The scientists were looking for people who became friends right away. Their friendships started immediately after meeting and—though the friendships were platonic—the friends felt they had chemistry. They wanted to see if in these “click friendships,” where a strong sense of bonding happened almost instantly, there was, indeed, an olfactory component.

They eventually identified 20 pairs of same-sex nonromantic “click friends,” as they called them: 10 pairs of male friends and 10 pairs of female friends, between the ages of 22 and 39.

Then they asked the 40 participants to follow strict body odor donation protocols so the scientists could analyze their body odor.

In one analysis, the body odors were sampled with an electronic nose: a German-made sensing device that could “smell” 10 different metal oxides and specific patterns associated with them. They found, in this experiment, that “the chemical signature from body odors of click friends is significantly more similar than the chemical signature from body odors of random dyads,” as they explain in the study.

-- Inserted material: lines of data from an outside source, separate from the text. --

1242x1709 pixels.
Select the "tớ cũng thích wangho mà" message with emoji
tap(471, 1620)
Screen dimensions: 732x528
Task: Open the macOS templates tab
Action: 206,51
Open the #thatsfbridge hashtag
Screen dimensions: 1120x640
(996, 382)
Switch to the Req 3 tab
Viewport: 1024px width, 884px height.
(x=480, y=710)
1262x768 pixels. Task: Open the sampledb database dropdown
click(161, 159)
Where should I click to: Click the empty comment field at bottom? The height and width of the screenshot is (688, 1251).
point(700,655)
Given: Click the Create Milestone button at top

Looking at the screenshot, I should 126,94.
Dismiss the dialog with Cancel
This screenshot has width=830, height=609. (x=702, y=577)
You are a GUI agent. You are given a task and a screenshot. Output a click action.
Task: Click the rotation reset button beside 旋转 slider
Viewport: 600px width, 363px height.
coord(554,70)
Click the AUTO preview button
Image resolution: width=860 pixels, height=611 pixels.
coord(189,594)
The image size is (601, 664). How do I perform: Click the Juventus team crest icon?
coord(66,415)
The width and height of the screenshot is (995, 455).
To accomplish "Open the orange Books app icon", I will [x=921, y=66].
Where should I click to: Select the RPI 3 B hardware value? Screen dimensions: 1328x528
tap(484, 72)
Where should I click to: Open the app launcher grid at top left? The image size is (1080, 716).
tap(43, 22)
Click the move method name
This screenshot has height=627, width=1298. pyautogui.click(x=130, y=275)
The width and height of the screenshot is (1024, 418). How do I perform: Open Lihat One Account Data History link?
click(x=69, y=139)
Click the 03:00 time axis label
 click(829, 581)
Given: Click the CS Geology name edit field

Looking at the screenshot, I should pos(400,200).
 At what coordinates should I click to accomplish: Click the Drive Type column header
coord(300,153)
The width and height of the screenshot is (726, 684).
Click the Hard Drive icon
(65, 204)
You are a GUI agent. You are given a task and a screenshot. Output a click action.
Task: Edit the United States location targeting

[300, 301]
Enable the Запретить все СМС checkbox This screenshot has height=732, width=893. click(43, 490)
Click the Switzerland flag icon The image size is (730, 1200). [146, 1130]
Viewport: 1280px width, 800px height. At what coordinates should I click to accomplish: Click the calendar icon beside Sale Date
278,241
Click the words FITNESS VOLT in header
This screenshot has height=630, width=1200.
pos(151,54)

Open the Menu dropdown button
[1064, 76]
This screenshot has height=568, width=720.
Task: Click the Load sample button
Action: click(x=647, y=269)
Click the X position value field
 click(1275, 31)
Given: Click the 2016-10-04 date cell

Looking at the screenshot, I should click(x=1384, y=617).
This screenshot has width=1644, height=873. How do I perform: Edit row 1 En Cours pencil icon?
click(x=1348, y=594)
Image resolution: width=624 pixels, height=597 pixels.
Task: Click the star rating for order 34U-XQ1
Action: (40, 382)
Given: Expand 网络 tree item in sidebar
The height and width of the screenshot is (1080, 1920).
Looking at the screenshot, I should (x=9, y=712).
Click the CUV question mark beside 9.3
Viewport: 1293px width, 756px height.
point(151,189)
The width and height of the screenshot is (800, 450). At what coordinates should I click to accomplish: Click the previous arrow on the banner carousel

Still, because information from an eNose may not translate into how humans perceive smell, the researchers tested their hypothesis in another, more real-world way. They recruited 24 people to act as smellers. These smellers were given other tasks in different experiments, including smelling three dirty t-shirts (two from the “click friends” and one from an unrelated same-sex person) and smelling 40 t-shirts in a random order and being asked to describe them.

While they were sniffing away, the participants wore a nasal cannula (a device that is inserted in the nose, usually to deliver supplemental oxygen) linked to a spirometer so that the researchers could precisely measure each sniff.

There are thousands of molecules present in body odor. Human noses and eNoses, according to the researchers, will not necessarily pick up on the same chemical cues.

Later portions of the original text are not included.